Second, and excepting the Toronto group, most of the current pathologic data derives from surgical specimens collected from patients at very early or early stage disease. In other words, very few studies explored morphological (and molecular) features of HCC at later stages, less so in extra-hepatic sites. Considering that cancer is a dynamic disease, it is fair to speculate that late-stage tumors are enriched for morpho-molecular features that might be overlooked if solely analyzed in earlier stages (Walter et al. 2012). Autopsy studies, particularly in an academic service, offer a valuable opportunity to overcome this sampling limitation. Indeed, we have recently published the evaluation of 230 HCC nodules from 88 patients who underwent autopsy, including 20 patients with extra-hepatic spread. In our cohort, metastatic nodules showed higher prevalence of poor histological differentiation and increased expression of K19 and EpCam compared to primary tumors. We also showed a strong predilection of HCC for lung dissemination: 21/36 (58%) of the metastatic nodules were collected from the lungs. Conversely, only 4/36 (11%) came from lymph nodes (Martins-Filho et al. 2019). This result slightly contrasts a previous imaging study that showed that 41% of the patients with metastatic HCC had lymph node involvement (Katyal et al. 2000). Our hypothesis for this difference is that, in some of the patient from the imaging study, HCC could have de- or transdifferentiated and transformed into combined hepatocellular-cholangiocarcinoma. These tumors show a more unpredictable dissemination pattern (De Vito et al. 2017). Based on these findings, we strongly advocate for a combination of both imaging and pathological analyses for a confident prediction of the preferred patterns of distant dissemination in HCC.
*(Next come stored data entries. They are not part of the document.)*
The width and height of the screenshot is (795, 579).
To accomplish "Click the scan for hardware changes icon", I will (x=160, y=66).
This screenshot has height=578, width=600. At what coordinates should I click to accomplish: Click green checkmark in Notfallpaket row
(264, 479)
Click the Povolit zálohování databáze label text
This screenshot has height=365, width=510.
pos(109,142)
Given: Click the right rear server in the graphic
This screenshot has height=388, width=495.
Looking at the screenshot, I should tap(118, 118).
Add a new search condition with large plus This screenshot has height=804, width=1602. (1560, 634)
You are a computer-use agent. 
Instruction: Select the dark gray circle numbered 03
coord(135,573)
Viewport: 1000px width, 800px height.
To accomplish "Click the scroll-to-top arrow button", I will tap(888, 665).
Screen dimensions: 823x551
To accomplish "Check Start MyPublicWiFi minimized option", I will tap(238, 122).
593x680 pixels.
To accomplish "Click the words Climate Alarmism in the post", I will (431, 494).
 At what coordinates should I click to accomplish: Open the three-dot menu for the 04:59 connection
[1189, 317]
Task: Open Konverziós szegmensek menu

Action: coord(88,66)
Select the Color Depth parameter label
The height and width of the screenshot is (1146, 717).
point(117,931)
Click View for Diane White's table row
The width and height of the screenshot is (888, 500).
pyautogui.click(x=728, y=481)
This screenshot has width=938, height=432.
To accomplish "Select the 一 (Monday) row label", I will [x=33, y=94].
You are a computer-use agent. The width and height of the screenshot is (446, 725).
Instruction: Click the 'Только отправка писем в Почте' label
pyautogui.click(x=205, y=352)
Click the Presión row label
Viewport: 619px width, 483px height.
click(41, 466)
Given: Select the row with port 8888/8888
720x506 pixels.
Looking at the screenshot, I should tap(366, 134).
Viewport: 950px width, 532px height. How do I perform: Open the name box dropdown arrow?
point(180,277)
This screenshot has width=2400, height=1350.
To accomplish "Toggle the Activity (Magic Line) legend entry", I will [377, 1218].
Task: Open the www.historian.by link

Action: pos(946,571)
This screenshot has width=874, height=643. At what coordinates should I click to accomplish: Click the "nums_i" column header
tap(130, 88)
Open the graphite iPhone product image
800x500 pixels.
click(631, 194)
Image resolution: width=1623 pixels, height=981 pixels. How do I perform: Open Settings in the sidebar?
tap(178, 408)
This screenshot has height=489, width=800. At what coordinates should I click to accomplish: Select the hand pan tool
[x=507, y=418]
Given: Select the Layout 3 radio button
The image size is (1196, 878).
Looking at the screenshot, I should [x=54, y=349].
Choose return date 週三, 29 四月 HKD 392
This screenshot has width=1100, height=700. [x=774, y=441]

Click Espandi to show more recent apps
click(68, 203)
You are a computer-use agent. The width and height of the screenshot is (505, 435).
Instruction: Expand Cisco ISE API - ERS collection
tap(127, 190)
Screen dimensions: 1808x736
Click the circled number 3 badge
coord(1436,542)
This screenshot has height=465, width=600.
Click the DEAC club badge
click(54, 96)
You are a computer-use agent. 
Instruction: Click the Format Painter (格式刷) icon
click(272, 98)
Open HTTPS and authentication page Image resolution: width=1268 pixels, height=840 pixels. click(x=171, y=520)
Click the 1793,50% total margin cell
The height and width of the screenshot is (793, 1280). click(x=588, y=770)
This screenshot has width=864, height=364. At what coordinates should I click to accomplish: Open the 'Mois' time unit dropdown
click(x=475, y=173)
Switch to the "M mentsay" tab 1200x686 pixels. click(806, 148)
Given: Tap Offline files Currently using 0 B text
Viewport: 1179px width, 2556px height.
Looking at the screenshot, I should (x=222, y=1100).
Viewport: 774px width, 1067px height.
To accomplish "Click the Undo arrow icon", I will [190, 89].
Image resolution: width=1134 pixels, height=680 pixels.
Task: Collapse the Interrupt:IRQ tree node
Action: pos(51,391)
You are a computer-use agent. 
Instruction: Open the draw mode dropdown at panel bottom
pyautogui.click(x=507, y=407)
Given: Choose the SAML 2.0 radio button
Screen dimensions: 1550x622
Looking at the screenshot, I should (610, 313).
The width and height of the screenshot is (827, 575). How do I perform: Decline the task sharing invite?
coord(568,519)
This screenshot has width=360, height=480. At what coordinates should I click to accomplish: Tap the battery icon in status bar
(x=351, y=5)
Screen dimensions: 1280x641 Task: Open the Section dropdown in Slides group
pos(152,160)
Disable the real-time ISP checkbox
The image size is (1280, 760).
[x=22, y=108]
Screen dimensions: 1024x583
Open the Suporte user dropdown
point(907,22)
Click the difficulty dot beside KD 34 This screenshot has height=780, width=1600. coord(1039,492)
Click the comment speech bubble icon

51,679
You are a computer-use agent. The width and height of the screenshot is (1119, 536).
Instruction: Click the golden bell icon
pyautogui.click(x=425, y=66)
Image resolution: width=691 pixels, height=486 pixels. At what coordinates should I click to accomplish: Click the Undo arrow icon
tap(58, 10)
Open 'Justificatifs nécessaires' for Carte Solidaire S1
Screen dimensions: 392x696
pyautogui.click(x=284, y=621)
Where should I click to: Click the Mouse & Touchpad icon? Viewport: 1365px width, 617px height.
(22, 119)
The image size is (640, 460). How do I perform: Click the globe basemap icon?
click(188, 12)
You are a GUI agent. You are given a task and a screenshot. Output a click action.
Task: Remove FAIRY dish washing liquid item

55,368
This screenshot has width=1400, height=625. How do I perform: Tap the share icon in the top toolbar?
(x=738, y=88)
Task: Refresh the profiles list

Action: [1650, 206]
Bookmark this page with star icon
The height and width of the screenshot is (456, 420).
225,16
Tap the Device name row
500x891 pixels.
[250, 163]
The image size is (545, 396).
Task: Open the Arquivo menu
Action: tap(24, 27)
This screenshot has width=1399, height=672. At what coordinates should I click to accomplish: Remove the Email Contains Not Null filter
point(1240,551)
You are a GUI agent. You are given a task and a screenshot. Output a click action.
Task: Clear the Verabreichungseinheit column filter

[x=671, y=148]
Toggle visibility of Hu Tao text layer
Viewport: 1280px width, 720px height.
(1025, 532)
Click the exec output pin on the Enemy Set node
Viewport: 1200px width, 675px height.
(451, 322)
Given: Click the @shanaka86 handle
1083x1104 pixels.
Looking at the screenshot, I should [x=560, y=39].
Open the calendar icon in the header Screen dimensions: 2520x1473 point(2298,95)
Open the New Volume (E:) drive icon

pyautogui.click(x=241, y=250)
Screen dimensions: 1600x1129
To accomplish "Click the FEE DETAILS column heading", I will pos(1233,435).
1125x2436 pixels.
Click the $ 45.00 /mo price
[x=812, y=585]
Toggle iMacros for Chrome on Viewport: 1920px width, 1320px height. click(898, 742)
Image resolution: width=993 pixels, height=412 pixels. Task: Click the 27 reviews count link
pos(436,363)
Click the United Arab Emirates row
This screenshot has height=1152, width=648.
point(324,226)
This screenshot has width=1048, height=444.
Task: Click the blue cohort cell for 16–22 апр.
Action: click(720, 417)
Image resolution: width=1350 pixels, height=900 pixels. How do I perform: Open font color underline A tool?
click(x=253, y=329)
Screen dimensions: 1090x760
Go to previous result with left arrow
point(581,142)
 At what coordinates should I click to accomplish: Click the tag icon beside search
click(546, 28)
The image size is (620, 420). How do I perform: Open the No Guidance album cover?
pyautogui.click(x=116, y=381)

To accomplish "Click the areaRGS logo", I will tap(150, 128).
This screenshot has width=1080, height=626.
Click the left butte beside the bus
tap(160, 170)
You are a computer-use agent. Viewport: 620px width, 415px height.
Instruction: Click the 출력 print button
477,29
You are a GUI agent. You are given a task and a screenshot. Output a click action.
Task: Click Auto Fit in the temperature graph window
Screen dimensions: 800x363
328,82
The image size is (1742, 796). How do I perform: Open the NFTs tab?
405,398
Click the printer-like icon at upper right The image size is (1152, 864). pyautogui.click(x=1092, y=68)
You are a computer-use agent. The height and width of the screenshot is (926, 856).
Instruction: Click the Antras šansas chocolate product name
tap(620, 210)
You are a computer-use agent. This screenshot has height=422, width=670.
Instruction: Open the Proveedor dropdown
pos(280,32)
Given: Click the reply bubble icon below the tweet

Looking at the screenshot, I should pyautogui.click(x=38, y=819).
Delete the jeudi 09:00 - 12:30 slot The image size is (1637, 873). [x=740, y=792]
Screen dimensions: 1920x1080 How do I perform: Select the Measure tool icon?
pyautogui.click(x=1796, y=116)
Finally, another important limitation to pathological analysis in HCC is the little consensus on the evaluation of histological grades in this cancer. This was ratified by a systematic review from our group showing that different grading classifications are used in the literature, with sometimes inaccurate criteria and/or grading tiers (Martins-Filho et al. 2017). Although some other HCC classifications have been described, we and other authors still recommend the use of the Edmondson and Steiner system, with four tiers, to histologically grade HCC. In fact, when adequately used, this grading classification shows strong predictive value in this cancer (Han et al. 2013; Martins-Filho et al. 2017). Alternatively, Edmondson and Steiner’s grades I and II can be combined as well-differentiated HCC, following the recommendations by the International Collaboration on Cancer Reporting (ICCR) (Burt et al. 2018).

Recently, some of the international leaders in clinical hepatology have recognized that “Tumor biopsies may help to reliably distinguish HCC from other tumors, mostly cholangiocarcinoma as well as to identify the patient populations who most benefit from target-driven HCC treatments, in order to improve the success rate of experimental therapies” (Rimassa et al. 2017). In other words, liver biopsies might increase the diagnostic accuracy of HCC and improve patient selection for biomarker-oriented clinical trials. For instance, Rimassa et al has used liver biopsies for patient stratification in a recent HCC trial. Most notably, the authors conclude their analyses stating that “although this METIV-HCC trial was negative, the study shows the feasibility of doing integral tissue biomarker studies in patients with advanced hepatocellular carcinoma”(Rimassa et al. 2018). Such statements illustrate a positive change in opinion by clinicians concerning liver biopsies in HCC. This could lead to increased sampling and improved pathological characterization of these tumors in the clinical setting.

Conclusions

We expect that the present review has shown convincing evidences that, despite the important limitations to pathological analysis described here, careful gross and histological evaluation of HCC specimens remain very useful for diagnostic confirmation and patient prognostication. Pathological findings also often correlate with immunohistochemical markers, transcriptomic signatures and mutation data and could be important features in the screening of patients for future molecular-oriented therapies in this cancer.